What is needed –
Can you write out, word for word, every line from the one containing "The width and height of the screenshot is (1080, 505)." down to the one containing "coord(668,103)", including both of those lines?
* start Dataset extract *
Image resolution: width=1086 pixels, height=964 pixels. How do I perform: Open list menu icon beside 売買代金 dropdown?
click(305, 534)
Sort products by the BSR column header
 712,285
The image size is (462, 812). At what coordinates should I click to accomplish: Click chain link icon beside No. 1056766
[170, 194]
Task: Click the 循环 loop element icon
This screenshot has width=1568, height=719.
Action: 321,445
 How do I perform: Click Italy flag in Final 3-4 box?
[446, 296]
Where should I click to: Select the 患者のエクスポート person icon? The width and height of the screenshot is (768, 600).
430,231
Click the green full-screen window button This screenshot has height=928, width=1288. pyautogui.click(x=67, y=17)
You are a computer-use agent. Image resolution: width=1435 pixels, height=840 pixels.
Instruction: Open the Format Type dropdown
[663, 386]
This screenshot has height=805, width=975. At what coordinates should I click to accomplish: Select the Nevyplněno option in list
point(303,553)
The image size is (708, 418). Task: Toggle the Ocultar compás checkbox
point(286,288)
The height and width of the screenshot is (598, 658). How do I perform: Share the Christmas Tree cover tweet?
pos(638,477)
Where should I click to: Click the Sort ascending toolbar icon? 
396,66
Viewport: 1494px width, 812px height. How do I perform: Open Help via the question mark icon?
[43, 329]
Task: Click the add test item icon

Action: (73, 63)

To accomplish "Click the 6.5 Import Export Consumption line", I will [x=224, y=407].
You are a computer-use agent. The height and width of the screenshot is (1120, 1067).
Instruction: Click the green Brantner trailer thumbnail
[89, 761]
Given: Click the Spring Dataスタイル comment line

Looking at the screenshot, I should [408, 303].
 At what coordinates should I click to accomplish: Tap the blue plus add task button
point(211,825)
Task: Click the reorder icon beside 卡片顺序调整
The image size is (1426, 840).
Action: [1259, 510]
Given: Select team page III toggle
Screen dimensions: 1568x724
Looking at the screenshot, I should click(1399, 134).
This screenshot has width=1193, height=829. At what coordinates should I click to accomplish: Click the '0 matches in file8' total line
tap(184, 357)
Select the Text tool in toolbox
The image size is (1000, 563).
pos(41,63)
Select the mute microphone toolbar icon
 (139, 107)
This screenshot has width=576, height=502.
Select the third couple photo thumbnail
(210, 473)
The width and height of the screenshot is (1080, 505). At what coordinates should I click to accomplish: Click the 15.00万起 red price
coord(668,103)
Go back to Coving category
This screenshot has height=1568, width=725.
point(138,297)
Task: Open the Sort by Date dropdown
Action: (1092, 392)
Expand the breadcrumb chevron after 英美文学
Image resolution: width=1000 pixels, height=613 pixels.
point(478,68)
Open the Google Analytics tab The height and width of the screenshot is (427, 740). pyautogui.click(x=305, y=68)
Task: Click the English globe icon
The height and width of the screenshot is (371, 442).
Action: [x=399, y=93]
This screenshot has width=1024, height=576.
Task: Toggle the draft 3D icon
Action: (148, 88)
* end Dataset extract *
Solution for this exercise –
The width and height of the screenshot is (1080, 505). At what coordinates should I click to accomplish: Click the 15.00万起 red price
coord(668,103)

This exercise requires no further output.